## Data for review
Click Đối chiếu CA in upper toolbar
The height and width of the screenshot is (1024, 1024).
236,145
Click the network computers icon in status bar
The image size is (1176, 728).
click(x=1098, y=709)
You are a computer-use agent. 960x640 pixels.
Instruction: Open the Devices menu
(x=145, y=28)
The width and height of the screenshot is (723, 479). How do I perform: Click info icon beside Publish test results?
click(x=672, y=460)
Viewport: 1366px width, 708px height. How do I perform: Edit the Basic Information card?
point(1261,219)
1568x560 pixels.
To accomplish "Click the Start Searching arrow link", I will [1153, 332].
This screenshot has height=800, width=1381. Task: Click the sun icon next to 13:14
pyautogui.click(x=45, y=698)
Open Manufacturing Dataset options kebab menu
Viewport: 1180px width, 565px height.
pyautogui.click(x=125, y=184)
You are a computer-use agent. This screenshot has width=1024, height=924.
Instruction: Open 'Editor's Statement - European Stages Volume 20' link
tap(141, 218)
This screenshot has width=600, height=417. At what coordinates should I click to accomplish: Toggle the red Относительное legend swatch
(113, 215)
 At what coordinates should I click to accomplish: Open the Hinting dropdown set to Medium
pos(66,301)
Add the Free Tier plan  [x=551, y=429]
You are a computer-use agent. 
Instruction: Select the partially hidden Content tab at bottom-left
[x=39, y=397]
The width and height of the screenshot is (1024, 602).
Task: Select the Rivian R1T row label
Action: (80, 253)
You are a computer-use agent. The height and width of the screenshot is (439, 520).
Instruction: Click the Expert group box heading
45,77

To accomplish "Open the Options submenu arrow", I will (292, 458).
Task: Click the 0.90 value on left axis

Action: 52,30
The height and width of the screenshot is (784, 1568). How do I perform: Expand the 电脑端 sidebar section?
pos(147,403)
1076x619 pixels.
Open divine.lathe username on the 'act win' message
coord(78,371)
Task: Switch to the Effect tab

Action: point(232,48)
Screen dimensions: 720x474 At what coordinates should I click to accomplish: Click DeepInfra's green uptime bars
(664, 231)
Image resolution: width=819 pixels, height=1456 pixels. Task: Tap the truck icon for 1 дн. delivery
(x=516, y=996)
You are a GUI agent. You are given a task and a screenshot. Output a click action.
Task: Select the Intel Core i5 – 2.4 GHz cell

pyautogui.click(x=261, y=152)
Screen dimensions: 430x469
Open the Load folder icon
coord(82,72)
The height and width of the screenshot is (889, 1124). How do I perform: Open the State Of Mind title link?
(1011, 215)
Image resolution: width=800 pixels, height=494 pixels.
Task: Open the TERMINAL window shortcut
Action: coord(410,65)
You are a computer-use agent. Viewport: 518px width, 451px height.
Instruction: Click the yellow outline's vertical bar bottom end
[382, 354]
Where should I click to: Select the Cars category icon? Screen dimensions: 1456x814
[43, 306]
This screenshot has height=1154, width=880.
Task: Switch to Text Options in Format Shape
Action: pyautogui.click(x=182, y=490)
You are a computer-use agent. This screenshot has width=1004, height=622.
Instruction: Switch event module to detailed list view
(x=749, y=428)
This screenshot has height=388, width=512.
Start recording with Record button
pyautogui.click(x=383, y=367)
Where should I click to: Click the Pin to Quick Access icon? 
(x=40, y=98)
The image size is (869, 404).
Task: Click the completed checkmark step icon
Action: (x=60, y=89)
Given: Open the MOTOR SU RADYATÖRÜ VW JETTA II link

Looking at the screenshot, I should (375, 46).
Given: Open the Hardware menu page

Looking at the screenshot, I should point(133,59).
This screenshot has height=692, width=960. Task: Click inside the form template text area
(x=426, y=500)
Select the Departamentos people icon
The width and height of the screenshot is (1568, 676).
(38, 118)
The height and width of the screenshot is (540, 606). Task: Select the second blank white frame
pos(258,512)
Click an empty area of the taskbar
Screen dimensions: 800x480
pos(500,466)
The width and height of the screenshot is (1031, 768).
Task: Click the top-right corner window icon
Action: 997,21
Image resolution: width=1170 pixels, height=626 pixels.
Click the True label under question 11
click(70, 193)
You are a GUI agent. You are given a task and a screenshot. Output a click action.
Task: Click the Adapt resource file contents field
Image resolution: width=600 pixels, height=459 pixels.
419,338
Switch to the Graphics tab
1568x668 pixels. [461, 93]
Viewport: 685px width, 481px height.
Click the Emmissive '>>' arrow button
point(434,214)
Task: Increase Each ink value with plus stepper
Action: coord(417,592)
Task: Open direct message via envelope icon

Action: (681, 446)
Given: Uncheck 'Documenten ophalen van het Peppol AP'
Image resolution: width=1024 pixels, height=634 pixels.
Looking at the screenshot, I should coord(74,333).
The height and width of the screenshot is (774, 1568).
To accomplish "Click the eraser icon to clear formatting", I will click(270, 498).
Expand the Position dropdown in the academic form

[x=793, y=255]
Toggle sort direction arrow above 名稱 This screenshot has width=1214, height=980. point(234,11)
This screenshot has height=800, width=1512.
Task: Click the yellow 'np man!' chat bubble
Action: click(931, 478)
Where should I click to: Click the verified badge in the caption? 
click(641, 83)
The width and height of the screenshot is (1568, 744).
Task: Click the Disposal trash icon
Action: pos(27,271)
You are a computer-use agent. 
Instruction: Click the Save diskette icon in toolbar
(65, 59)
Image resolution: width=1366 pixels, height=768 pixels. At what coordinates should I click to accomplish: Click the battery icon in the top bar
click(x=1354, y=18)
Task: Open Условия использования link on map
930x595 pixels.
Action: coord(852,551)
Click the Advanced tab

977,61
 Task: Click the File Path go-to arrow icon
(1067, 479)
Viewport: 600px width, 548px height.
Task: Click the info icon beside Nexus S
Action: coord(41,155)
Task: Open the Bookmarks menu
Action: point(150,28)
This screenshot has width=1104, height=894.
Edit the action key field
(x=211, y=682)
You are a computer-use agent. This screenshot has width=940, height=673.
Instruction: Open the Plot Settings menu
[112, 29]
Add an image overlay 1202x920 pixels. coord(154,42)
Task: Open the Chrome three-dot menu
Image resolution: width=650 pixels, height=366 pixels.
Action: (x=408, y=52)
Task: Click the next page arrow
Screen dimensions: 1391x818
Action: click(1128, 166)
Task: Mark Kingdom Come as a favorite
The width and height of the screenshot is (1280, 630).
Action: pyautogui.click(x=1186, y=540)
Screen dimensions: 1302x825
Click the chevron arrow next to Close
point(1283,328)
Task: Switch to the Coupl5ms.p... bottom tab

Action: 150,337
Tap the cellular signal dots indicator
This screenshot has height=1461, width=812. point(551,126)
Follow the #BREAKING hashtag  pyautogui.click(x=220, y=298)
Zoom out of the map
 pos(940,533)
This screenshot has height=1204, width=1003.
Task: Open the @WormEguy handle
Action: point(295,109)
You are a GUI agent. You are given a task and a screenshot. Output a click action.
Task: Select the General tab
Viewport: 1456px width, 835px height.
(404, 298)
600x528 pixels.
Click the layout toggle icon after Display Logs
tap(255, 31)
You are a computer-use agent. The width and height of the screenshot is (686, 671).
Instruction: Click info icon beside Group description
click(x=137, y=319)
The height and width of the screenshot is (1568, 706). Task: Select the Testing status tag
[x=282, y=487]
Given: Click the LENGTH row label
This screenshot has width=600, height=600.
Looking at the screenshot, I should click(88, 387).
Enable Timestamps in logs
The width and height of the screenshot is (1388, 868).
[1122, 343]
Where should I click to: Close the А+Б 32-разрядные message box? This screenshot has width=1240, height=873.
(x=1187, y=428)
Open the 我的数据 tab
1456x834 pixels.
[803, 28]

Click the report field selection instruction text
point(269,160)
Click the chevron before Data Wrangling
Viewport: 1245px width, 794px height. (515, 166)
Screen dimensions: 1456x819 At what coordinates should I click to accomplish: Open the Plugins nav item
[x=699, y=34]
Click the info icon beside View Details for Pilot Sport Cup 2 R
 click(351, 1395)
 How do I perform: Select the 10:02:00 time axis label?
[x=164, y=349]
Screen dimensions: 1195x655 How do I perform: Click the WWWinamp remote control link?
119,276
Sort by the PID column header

## Instructions to follow
Using the entries above, return exactly the lines from the line with "The height and width of the screenshot is (784, 1568)." to the line with "Select the Departamentos people icon", counting both of those lines.

## Exercise answer
The height and width of the screenshot is (784, 1568). How do I perform: Expand the 电脑端 sidebar section?
pos(147,403)
1076x619 pixels.
Open divine.lathe username on the 'act win' message
coord(78,371)
Task: Switch to the Effect tab

Action: point(232,48)
Screen dimensions: 720x474 At what coordinates should I click to accomplish: Click DeepInfra's green uptime bars
(664, 231)
Image resolution: width=819 pixels, height=1456 pixels. Task: Tap the truck icon for 1 дн. delivery
(x=516, y=996)
You are a GUI agent. You are given a task and a screenshot. Output a click action.
Task: Select the Intel Core i5 – 2.4 GHz cell

pyautogui.click(x=261, y=152)
Screen dimensions: 430x469
Open the Load folder icon
coord(82,72)
The height and width of the screenshot is (889, 1124). How do I perform: Open the State Of Mind title link?
(1011, 215)
Image resolution: width=800 pixels, height=494 pixels.
Task: Open the TERMINAL window shortcut
Action: coord(410,65)
You are a computer-use agent. Viewport: 518px width, 451px height.
Instruction: Click the yellow outline's vertical bar bottom end
[382, 354]
Where should I click to: Select the Cars category icon? Screen dimensions: 1456x814
[43, 306]
This screenshot has height=1154, width=880.
Task: Switch to Text Options in Format Shape
Action: pyautogui.click(x=182, y=490)
You are a computer-use agent. This screenshot has width=1004, height=622.
Instruction: Switch event module to detailed list view
(x=749, y=428)
This screenshot has height=388, width=512.
Start recording with Record button
pyautogui.click(x=383, y=367)
Where should I click to: Click the Pin to Quick Access icon? 
(x=40, y=98)
The image size is (869, 404).
Task: Click the completed checkmark step icon
Action: (x=60, y=89)
Given: Open the MOTOR SU RADYATÖRÜ VW JETTA II link

Looking at the screenshot, I should (375, 46).
Given: Open the Hardware menu page

Looking at the screenshot, I should point(133,59).
This screenshot has height=692, width=960. Task: Click inside the form template text area
(x=426, y=500)
Select the Departamentos people icon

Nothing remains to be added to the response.